At the age of twenty-three, I became a fully functional member of the medical team as a medical clerk.

I have been the patient, the caregiver, and the healthcare professional. I have seen the medical system from all three perspectives. I have worn the non-descript hospital gown as medical teams discussed my case at the foot of the bed as if I did not exist;I have been in the chair next to the bed prepared to do anything to help my loved one; I have been the team member who helps care for the patient in their most vulnerable moments. Through these three roles I have realized what it means to be a professional and healer, and I strive every day to bring my life experiences to the hospital with me to care for my patients in the best possible, and most humane way.

I carry my past experiences every time I meet a new patient. I believe the biggest mistake we can make in relating to our patient is making assumptions about them and having an algorithm be the primary means to inform our ideas and decisions. Every patient is influenced by their background, their values, their expectations and their past experiences. I believe the most important thing I can do as a healthcare professional is to listen to my patient, get to know them as people rather than cases, and identify their goals of their life.

I once met a patient who was in the final stages of metastatic cancer. She was a frequent visitor to the clinic, and nobody could quite understand why she kept coming back. I was told “her pain is under control, so she is not suffering”, an interesting statement as pain and suffering are two very different entities. When I went to meet the patient, I asked her why she had come to the clinic. She told me about how lonely and isolated she felt, as if nobody around her understood her situation and what she was going through. She was afraid to be a burden on her family and friends and did not want to bother anybody to ask for help, so she came to the clinic. The team was right about one thing: she was not in pain. But this patient was suffering greatly. There was no pathophysiological explanation of her symptoms. No amount of textbook reading could have prepared me for this clinical encounter.

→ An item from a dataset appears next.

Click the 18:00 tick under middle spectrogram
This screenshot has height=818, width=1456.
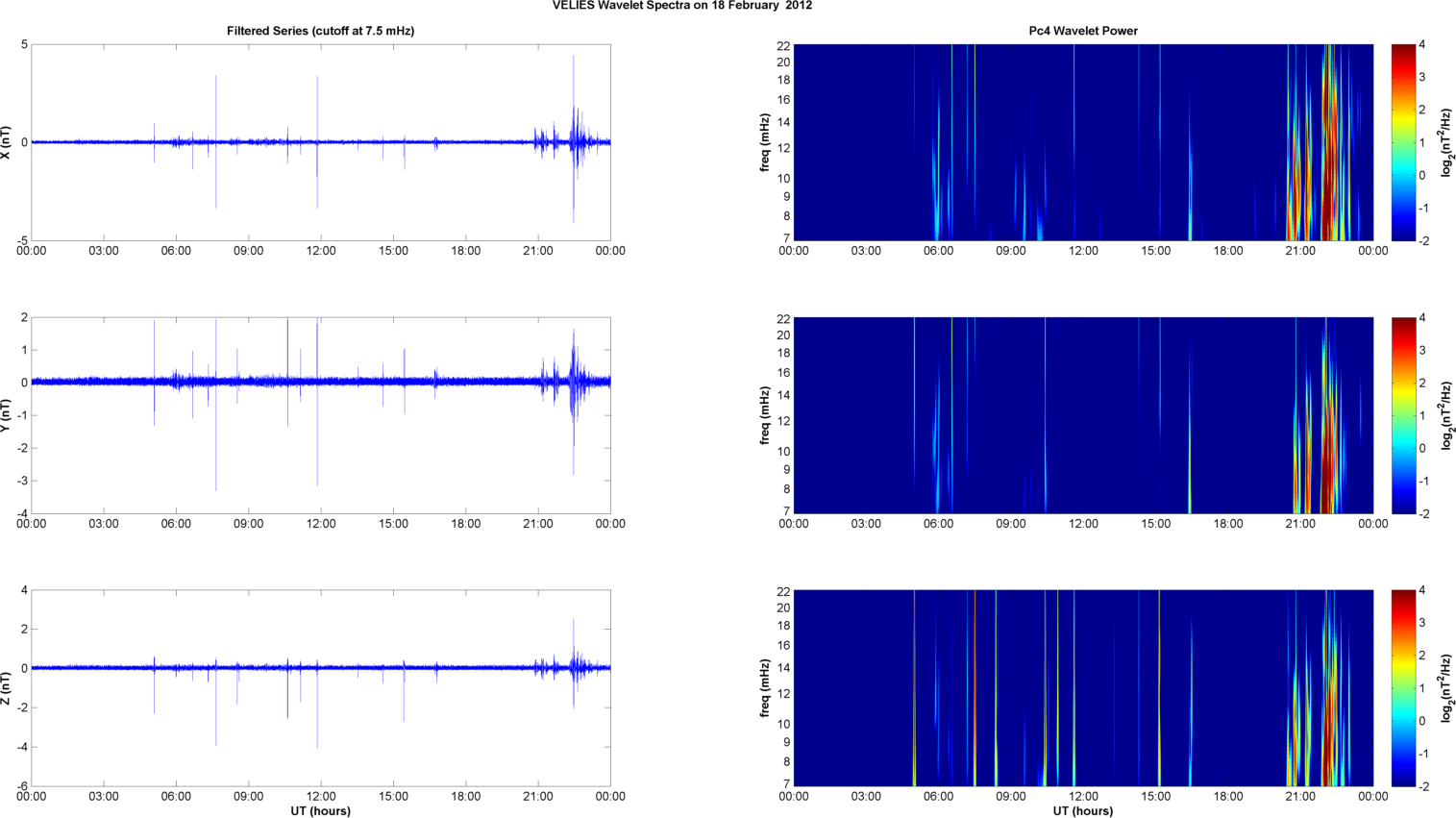coord(1228,524)
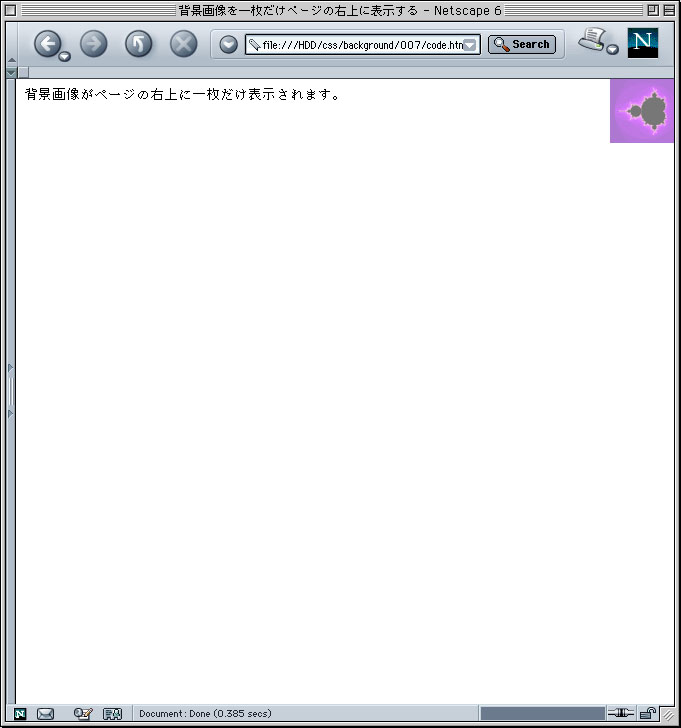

She needed me to listen to her, to relate to her, and to empathize with her in order to navigate through her crippling suffering. She needed me to hold space for her, and within this space she could process and express her trauma. As Dr. Awdish so eloquently says in her memoir In Shock, “our ability to be present with each other through our suffering is what we are meant to do. […] Loving each other through the darkness is the thing to look for and to mark. It’s there, in the shadows, where we find meaning and purpose.”

When we start clerkship as medical students, the stakes become higher and the schedule gets busier. There is a constant need to ‘do’ and the power to just ‘be’ often gets forgotten. As healers, our most important role is sometimes to be present for our patients and create a safe space for them to express themselves. And it is in those moments where we make connections and find purpose in our work. In the end, all of our patients will die. This is the inevitable truth of human existence. As such, the way we treat one another while we are alive and the connections we build with each other are what give our lives meaning.

Healing is so much more than textbook medicine. It is so much more than a medical treatment. Healing is not synonymous with curing, but rather with alleviating, palliating and relieving suffering. If we measure our success as healers by the number of people we have saved, we will not survive in our profession. If, instead, we measure our success as healers by the number of connections we have made with patients, the people we have supported through illness and the suffering we have alleviated, we will truly heal our patients and find true meaning in the process, thus also healing ourselves.

Through listening without judgement and holding space for my patients to express their truth, we will find the uncomfortable darkness and shadows together. From there, I will be truly present to support them through their suffering. Once I have tasted their suffering, sat with them in the darkness, and can relate to them as individuals, true healing can begin with us working together as a therapeutic team.

As Paul Kalanithi beautifully wrote in his memoir When Breathe Becomes Air, “Science may provide the most useful way to organize empirical, reproducible data, but its power to do so is predicated on its inability to grasp the most central aspects of human life: hope, fear, love, hate, beauty, envy, honor, weakness, striving, suffering, virtue.” We, as the future of medicine, have the power to bridge the gap between science and human life to make them a cohesive whole.